Review: Is Taio Cruz Hip Hops Biggest “Rokstarr?”

After a hugely successful single and a few years dominating in the United Kingdom, hip-hop artist Taio Cruz has finally debuted in the United States. Out in the U.K. since October of 2009, “Rokstarr” came out today with a ton of anticipation building in the tank. Similar to the runs of Jason Derulo and Drake, the success of these artists’ first singles brought them intense pressure to succeed with a debut album.

The first thing to look for in an artist like this is how the single measures up to the rest of the album. What worked on this album was apparent right at the start. “Dynamite” leads off this album with a very similar style to the smash single that follows it. With “Break Your Heart” at #1 on the Billboard Hot 100 on the day of the album’s release, the rest of the album’s success will branch on where the album goes after that song.

Third up on “Rokstarr” is “Dirty Picture,” which features everyone’s flavor of the week Ke$ha. With two songs dominating the charts (“Your Love Is My Drug” and “Tik Tok”) she has taken a lot of the hype away from female rival Lady Gaga. Her appearance on this album is a weird one. It works in the sense that it is a decent enough song but it doesn’t seem to fit either of their styles. While both of them rap and sing, there is an intense techno style beat that never gets through to me. This is the type of song that will likely grow on the listener with each play.

Right off the bat, “Take Me Back” is a fantastic song. With a throwback style, the songs racing synth lines and over-the-top production style really work well for Cruz. The hook in the chorus is perfect, as is the bridge that builds up the excitement level just before it hits. A sentimental ballad follows and certainly lowers the energy level considerably. For me, this type of song didn’t work for Cruz. His energetic style didn’t seem to allow for a soft side.

At this juncture that album really began to fade away, as many mediocre albums do. There is a run of songs that are simply average or repetitive with a few minor exceptions. “No Other One” was the second single released in the U.K. Although it never caught on overseas I could see this song growing a following in the U.S. with our recent obsession with club style tracks.

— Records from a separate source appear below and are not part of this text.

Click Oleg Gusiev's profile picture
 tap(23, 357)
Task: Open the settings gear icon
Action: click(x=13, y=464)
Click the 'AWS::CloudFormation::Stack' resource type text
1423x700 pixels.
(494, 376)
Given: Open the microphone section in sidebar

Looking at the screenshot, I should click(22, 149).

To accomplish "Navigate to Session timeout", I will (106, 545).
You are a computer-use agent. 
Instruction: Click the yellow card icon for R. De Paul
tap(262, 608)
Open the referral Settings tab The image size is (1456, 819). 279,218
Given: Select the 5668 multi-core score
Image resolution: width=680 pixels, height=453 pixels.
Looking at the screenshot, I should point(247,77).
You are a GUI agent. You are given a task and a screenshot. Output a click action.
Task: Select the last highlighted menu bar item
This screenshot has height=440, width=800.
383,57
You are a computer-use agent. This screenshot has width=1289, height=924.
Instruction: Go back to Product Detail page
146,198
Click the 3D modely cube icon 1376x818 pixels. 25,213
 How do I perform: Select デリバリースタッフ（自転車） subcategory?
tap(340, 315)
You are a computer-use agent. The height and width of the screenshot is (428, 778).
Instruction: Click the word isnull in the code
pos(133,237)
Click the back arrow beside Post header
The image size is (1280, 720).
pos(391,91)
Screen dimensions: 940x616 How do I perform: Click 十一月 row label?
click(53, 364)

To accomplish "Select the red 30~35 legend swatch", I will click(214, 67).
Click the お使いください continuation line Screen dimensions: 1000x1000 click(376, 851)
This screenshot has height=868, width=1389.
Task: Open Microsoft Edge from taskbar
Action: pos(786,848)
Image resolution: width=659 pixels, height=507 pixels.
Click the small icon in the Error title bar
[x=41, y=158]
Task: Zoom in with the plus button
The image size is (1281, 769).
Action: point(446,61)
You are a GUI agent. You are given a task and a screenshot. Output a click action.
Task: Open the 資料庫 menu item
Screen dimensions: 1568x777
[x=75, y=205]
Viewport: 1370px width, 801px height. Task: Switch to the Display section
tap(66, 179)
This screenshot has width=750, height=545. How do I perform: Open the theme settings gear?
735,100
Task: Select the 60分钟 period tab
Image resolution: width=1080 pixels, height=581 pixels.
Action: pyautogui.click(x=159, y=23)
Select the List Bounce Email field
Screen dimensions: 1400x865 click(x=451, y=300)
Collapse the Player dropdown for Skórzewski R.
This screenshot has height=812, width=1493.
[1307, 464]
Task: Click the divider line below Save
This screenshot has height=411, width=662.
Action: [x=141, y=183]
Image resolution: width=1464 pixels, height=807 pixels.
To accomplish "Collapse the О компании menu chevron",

The only way to describe the second half of the album is boring. Unlike Cruz’s hit single and parts of the first half of “Rokstarr,” the second half of the album brings nothing special to the table. Instead it is track after track of songs that seem to all bleed together and sound the same. Overall I would say this album is not very good at all. Despite the kicking single and a few other highlights, Cruz failed to do what Drake and Derulo did in their debut albums.